With wrapped handles, this API would necessarily return an unwrapped Object handle which would then need to be wrapped into a Local: note how similar that is to the contravariant handles case! Alternatively the call could be changed to the following:

let Ok(a) = Local<Object>::try_from(a) else { ... };

Having used and contributed to both V8 and Deno's v8 bindings, this admittedly looks very familiar and snug in that sense (except that in V8 a Local is rooted, similar to Scoped<Object> in Nova). Wrapper types are a familiar kind of trick that programmers play on each other, so this is a really enthralling proposal. But some parts of the API definitely do suffer: in Nova you can match on a handle to see which variant it is and react accordingly, but that would not work for a Local<Handle> because the wrapper stands in the way and would not have any enum variants.

In our far-off future Rust with all the great new features, passing and returning Local<Handle>s would become possible and then unwrapping of handles would no longer really be all that necessary. But at that point wrapping of handles would also no longer really be all that necessary in the first place. Of course, this still doesn't do anything about branding which is yet another pain point to resolve, but that is for later.

What to do?

I do not know. The current covariant system is probably close to as safe as I can make the system be, and it is quite convenient in how it allows me to just think in terms of handles regardless of where they are located in. But the covariant system also suffers from issues around passing around bound handles that requires effectively lifetime transmutes to work around.

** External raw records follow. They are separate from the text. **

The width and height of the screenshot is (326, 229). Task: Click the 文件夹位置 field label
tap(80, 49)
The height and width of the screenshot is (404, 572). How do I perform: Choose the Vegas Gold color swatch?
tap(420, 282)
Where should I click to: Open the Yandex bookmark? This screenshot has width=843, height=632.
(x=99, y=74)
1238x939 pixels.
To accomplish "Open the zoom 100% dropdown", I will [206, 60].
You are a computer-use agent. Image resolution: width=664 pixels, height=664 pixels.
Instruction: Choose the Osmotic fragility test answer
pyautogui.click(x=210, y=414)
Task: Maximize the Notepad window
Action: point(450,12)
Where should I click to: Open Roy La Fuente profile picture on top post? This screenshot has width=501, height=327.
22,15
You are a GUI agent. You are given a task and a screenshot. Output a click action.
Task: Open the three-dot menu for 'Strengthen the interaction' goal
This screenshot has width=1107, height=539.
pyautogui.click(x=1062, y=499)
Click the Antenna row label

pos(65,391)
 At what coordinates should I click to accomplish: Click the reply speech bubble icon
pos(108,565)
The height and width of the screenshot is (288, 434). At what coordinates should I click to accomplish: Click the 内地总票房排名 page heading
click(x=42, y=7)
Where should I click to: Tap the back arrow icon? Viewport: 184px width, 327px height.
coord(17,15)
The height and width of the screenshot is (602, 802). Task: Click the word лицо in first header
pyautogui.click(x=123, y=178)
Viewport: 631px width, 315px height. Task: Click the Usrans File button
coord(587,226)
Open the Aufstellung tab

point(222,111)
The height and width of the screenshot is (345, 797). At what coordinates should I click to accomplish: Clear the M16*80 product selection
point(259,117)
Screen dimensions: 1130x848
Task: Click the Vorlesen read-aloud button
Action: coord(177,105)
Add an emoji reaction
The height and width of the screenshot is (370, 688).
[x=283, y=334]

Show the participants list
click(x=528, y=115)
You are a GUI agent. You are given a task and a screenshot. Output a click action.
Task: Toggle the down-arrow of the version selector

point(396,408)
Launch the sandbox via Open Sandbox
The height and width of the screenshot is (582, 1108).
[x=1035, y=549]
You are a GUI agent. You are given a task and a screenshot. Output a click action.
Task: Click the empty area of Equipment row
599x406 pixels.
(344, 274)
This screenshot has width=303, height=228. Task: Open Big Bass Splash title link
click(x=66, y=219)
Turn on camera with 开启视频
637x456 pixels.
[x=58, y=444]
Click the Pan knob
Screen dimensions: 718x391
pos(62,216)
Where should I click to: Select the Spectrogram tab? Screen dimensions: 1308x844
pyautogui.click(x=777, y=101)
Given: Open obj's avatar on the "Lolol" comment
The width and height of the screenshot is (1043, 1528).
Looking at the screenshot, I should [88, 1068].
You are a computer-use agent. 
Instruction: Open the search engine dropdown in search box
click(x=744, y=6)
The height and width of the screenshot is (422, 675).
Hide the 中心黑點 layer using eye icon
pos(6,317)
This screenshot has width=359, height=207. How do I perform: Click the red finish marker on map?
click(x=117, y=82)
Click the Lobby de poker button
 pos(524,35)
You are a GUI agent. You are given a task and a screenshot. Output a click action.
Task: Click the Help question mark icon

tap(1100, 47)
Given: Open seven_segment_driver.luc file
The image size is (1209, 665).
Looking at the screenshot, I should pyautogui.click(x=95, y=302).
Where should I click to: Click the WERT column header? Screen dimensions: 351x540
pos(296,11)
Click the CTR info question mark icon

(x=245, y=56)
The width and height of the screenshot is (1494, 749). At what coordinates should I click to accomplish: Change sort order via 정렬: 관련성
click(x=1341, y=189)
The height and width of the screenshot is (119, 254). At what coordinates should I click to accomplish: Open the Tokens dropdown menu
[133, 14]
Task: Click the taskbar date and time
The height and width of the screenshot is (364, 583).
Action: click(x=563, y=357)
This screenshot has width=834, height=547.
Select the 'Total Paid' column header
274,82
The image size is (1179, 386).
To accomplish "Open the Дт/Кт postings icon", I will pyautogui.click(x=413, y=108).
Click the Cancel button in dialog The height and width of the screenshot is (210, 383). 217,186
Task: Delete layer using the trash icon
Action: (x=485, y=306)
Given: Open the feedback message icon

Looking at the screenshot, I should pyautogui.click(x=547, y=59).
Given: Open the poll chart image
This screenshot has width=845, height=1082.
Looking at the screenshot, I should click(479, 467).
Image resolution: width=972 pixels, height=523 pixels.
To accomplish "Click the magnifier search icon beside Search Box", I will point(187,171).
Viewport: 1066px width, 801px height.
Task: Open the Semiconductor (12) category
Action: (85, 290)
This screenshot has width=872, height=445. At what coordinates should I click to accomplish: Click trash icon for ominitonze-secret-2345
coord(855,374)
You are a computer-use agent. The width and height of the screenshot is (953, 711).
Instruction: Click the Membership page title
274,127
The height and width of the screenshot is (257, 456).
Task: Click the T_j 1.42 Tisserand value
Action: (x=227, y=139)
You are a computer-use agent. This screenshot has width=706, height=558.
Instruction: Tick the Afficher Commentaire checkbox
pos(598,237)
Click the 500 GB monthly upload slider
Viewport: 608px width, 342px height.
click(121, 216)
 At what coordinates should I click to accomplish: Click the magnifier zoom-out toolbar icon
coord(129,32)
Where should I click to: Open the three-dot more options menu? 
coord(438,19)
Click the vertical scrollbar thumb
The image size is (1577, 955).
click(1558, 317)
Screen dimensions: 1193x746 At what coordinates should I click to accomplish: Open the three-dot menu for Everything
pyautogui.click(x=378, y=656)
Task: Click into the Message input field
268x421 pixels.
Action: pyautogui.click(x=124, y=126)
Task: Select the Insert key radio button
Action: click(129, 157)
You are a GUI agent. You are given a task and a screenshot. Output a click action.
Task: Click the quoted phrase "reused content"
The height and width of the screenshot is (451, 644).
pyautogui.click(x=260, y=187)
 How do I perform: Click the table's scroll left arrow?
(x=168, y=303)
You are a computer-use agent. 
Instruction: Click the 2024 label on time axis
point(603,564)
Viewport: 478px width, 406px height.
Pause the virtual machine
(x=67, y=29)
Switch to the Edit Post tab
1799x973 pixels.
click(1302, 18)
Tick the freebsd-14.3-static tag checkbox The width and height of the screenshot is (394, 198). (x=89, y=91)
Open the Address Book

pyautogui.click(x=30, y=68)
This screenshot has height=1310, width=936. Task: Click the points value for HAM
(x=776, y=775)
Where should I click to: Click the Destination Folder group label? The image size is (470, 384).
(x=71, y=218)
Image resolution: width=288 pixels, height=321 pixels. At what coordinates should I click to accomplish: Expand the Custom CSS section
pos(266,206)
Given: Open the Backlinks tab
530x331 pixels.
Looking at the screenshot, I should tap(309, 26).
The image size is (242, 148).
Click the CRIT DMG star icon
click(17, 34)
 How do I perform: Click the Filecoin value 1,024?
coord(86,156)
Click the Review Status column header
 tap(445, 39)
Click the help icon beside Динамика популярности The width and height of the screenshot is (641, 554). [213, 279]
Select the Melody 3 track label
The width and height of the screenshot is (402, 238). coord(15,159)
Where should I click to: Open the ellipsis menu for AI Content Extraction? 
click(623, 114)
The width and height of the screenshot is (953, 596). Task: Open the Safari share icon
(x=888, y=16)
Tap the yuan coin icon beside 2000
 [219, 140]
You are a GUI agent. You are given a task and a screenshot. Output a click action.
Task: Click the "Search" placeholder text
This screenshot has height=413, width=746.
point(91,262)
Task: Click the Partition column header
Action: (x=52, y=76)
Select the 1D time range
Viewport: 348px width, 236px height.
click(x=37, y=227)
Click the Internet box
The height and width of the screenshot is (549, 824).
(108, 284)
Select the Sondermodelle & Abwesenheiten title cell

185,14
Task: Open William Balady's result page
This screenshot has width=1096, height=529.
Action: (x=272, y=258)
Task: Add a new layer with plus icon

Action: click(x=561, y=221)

Contravariant handles would be massively more convenient but also much harder to make sense of, and much less safe. Invariant handles would be massively inconvenient to the point of being totally unusable right now, but they would solve branding in the future. Wrapper types would be a very familiar looking way of handling the issue, and in some sense would take a middle ground between covariant and contravariant handles. They would also make writing generic code much easier, but in the far-off future would possibly make themselves meaningless.

I am very open to ideas both from the Nova community in particular, but also from the wider Rust community in general. What do you think seems like the reasonable choice for tracking the validity lifetime of unrooted handles? Or do you think the whole effort is a waste of time, and I should've just worked with only rooted values from the get go? Let me know on whatever messaging platform you find me on!